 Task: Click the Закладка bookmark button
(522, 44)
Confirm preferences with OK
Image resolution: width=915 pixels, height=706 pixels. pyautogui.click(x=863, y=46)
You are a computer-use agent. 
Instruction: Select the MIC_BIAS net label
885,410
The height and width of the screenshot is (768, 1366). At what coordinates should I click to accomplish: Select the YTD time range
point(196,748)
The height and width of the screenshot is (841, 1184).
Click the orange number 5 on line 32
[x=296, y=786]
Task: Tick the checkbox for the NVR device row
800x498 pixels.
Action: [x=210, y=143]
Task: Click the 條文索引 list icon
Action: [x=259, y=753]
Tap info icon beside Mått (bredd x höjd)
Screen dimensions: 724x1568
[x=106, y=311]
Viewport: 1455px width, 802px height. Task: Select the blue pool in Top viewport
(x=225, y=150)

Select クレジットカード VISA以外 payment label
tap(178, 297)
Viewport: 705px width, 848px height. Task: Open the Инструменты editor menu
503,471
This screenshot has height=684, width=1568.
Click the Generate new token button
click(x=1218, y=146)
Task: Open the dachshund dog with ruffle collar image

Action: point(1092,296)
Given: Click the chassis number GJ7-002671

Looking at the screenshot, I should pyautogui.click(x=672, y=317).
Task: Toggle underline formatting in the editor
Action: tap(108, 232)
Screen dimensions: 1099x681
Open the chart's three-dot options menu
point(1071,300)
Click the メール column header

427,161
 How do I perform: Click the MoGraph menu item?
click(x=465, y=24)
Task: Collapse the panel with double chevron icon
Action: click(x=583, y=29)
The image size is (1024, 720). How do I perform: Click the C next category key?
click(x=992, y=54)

========

## ACTION ITEM
Write the complete data out, exactly as above.

## ANSWER FOR THIS EXERCISE
 Task: Click the Закладка bookmark button
(522, 44)
Confirm preferences with OK
Image resolution: width=915 pixels, height=706 pixels. pyautogui.click(x=863, y=46)
You are a computer-use agent. 
Instruction: Select the MIC_BIAS net label
885,410
The height and width of the screenshot is (768, 1366). At what coordinates should I click to accomplish: Select the YTD time range
point(196,748)
The height and width of the screenshot is (841, 1184).
Click the orange number 5 on line 32
[x=296, y=786]
Task: Tick the checkbox for the NVR device row
800x498 pixels.
Action: [x=210, y=143]
Task: Click the 條文索引 list icon
Action: [x=259, y=753]
Tap info icon beside Mått (bredd x höjd)
Screen dimensions: 724x1568
[x=106, y=311]
Viewport: 1455px width, 802px height. Task: Select the blue pool in Top viewport
(x=225, y=150)

Select クレジットカード VISA以外 payment label
tap(178, 297)
Viewport: 705px width, 848px height. Task: Open the Инструменты editor menu
503,471
This screenshot has height=684, width=1568.
Click the Generate new token button
click(x=1218, y=146)
Task: Open the dachshund dog with ruffle collar image

Action: point(1092,296)
Given: Click the chassis number GJ7-002671

Looking at the screenshot, I should pyautogui.click(x=672, y=317).
Task: Toggle underline formatting in the editor
Action: tap(108, 232)
Screen dimensions: 1099x681
Open the chart's three-dot options menu
point(1071,300)
Click the メール column header

427,161
 How do I perform: Click the MoGraph menu item?
click(x=465, y=24)
Task: Collapse the panel with double chevron icon
Action: click(x=583, y=29)
The image size is (1024, 720). How do I perform: Click the C next category key?
click(x=992, y=54)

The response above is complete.